35 Comments
- Ocelot13, on 05/06/2008, -1/+28we actually get an article that is related to computers, and you bitch.
go back to 4chan and your lolcats. - gsnedders, on 05/06/2008, -1/+16Difference: XML (in total) accounts for c. 0.004% of the web, Unicode accounts for > 25%. Which do you think has more demand?
- mrclark411, on 05/06/2008, -4/+18A seriously nerdy article.
- irCuBiC, on 05/06/2008, -0/+10No it isn't, it's a one-byte character encoding, as is latin-1.
Just because they REFER to unicode codepoints some places does not mean they use said codepoints when saved to file. - KibibyteBrain, on 05/06/2008, -0/+10Maybe for English speakers, but unfortunately character encoding support is still such a nightmare that normal people with native languages that center around the need for extended character sets are all experts on the issue.
- arjie, on 05/06/2008, -1/+9Hurray for Unicode. I was seriously amazed when I could have URLs in Hindi. That was so freaking cool. Then it was back to being bothered by how hard it is to type those with a qwerty keyboard. Now, another language I should know and the input phase is the part that's tough.
- sfacets, on 05/06/2008, -0/+8Yes... you are on Digg...
- bl4k3r, on 05/06/2008, -0/+8...in Technology: Programming.

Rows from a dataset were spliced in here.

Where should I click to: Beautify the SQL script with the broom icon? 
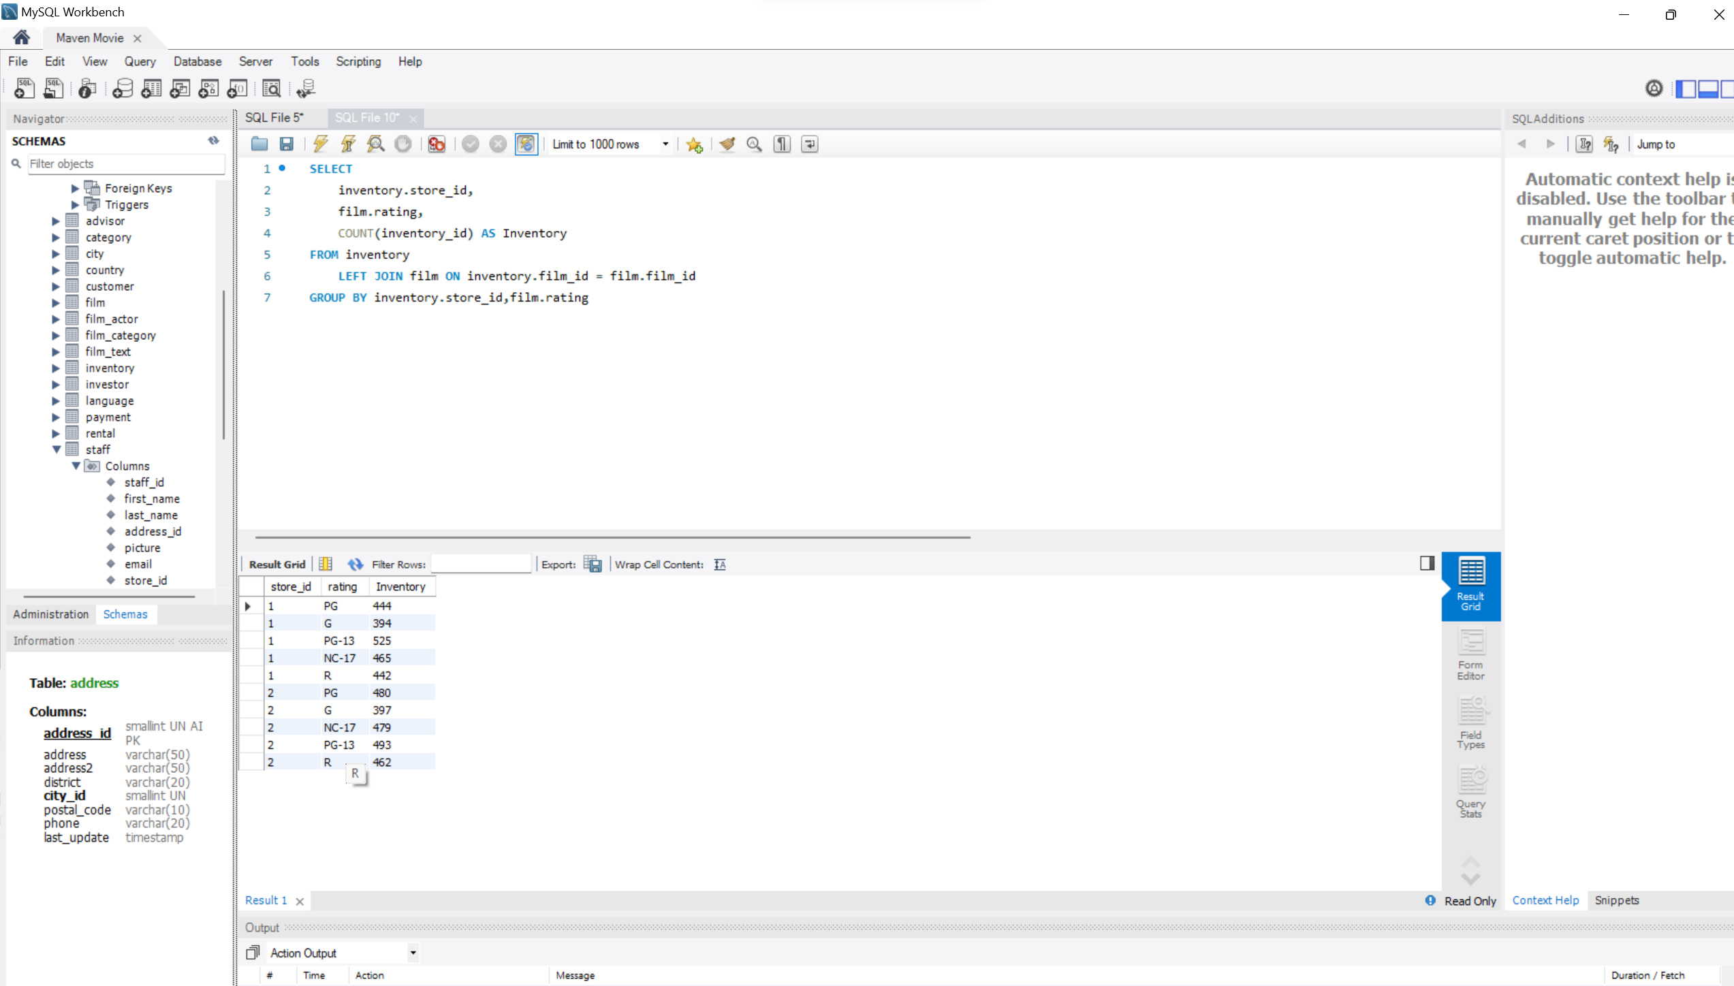727,144
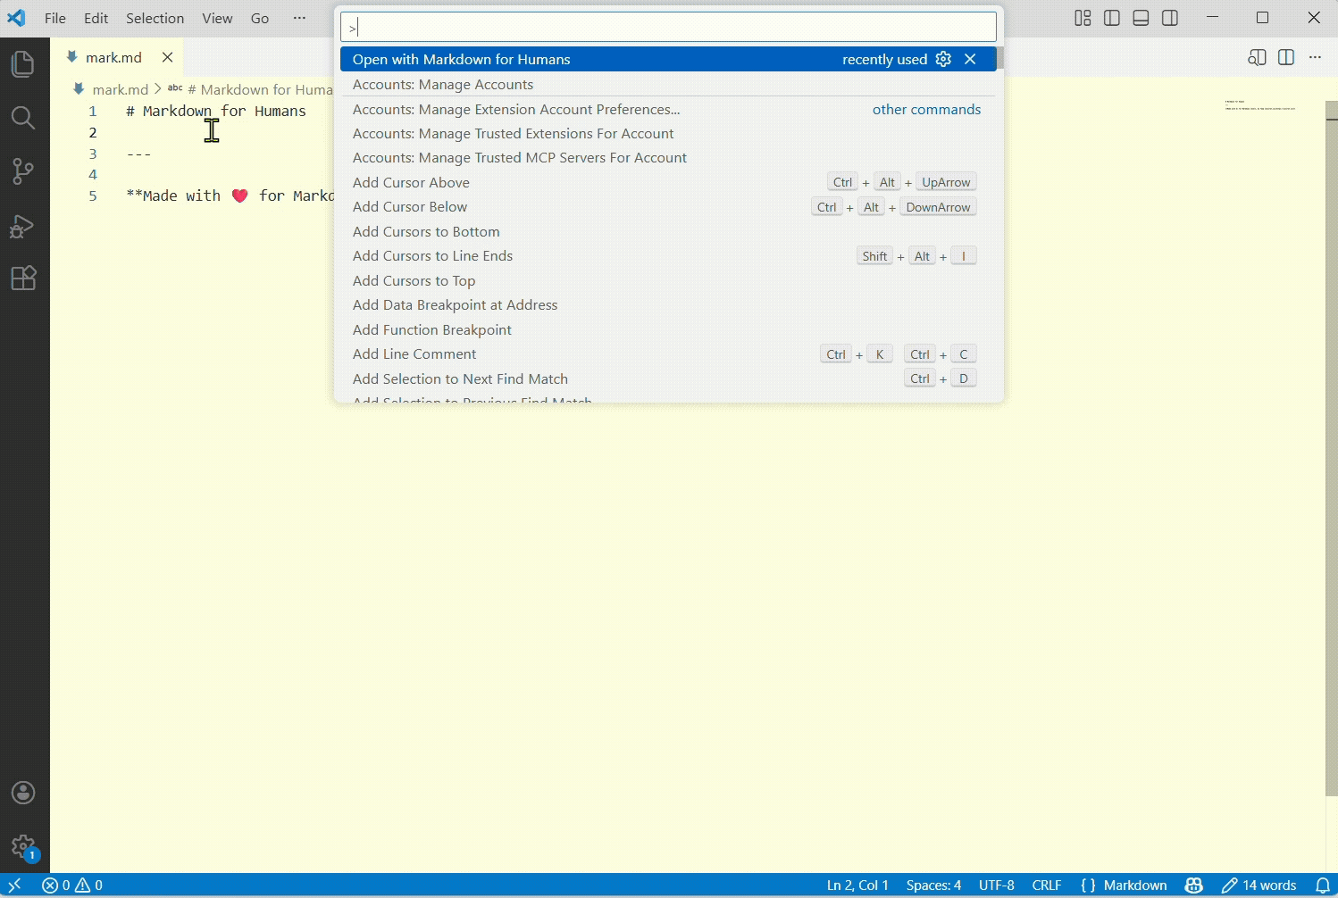Toggle the bottom panel layout control

click(x=1141, y=18)
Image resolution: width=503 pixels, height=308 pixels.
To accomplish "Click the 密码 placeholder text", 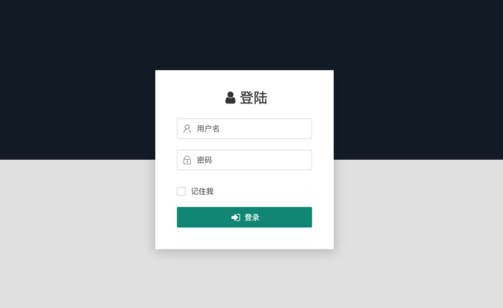I will 204,160.
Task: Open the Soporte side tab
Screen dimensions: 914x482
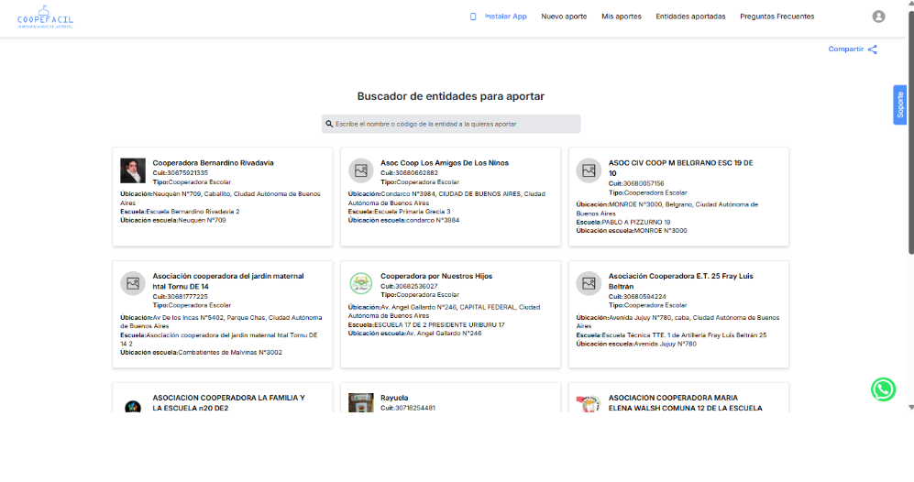Action: pyautogui.click(x=900, y=104)
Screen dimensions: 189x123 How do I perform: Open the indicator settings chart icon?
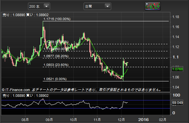(153, 6)

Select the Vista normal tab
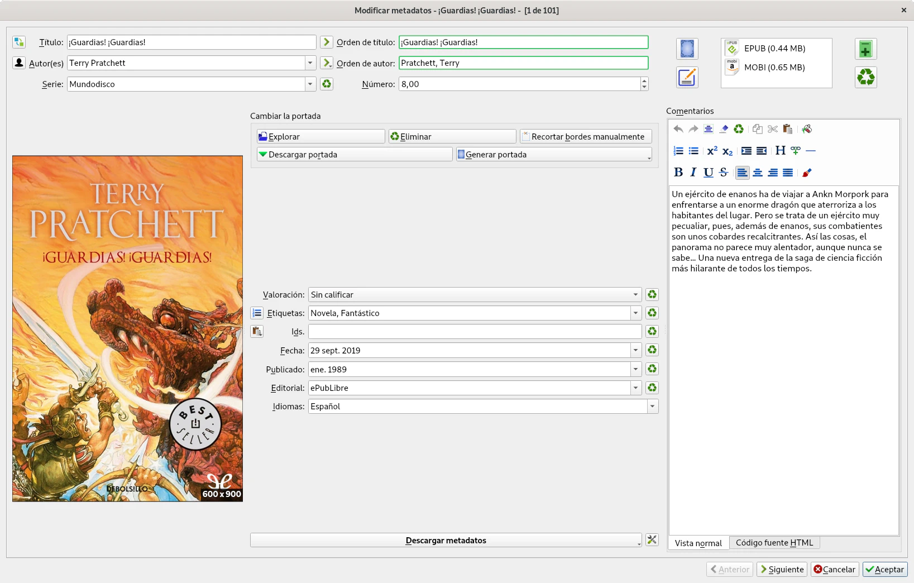(698, 543)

- KibibyteBrain, on 05/06/2008, -0/+7What a selfish attitude. You'd care if your languages or special need characters were in the Unicode update. And developers should care unless they want to shrug off that market's ability to use their products.

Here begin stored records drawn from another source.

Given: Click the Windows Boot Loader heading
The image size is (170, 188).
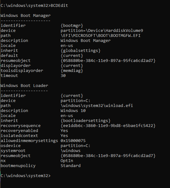Looking at the screenshot, I should 24,86.
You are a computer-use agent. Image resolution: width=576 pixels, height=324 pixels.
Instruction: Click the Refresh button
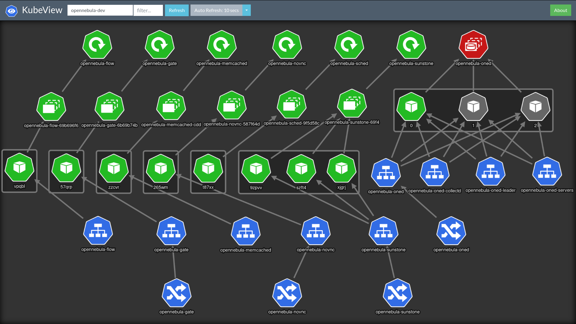(x=177, y=10)
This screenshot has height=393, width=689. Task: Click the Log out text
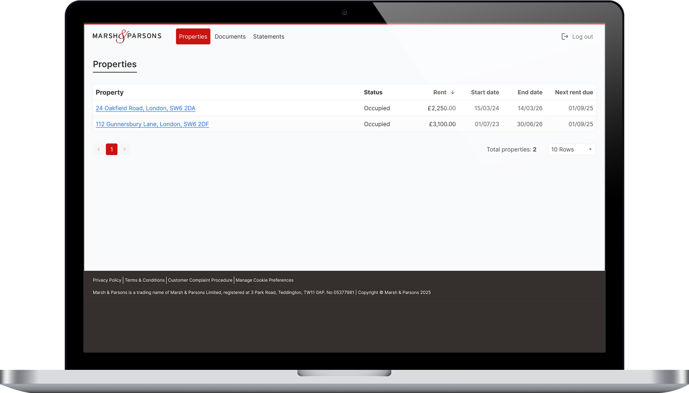coord(582,36)
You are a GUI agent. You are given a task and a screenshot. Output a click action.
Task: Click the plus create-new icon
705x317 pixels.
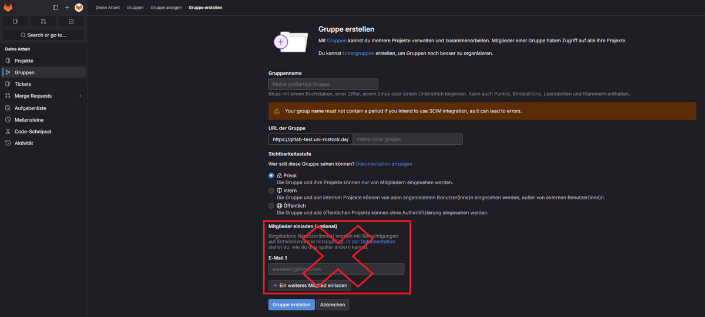point(67,8)
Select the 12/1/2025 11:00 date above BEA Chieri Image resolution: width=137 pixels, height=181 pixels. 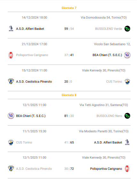34,105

- spectre_25gt, on 05/06/2008, -1/+5I'm a big fan of the whole unicode movement, but I still feel in the dark about certain things. For one thing, I've noticed that Firefox never seems to correctly auto-detect unicode pages. Sometimes, when it does, I see blocks with question marks in them. Is that an issue with font support?
Now when you get into editing, it gets really strange. I find it hard to tell whether I'm saving files in a unicode character set or not. I know this is a problem with software implementation, but it effects the standard. - byronm, on 05/06/2008, -0/+4Is this why Google bots have slowed down crawling? They're getting updated and building a new index based on Unicode 5.1?
- fuzzynyanko, on 05/06/2008, -0/+3I like the concept of UNICODE, but the implementation is a mess. UTF-7, UTF-8, UTF-16, and UTF-32 with the many endians. It's transparent for end users, but if you are programming...
- everling, on 05/06/2008, -0/+3XHTMl 1.0 and 1.1 is not compatible with XHTML 2.0.
Afaik, no web browser supports XHTML 2.0.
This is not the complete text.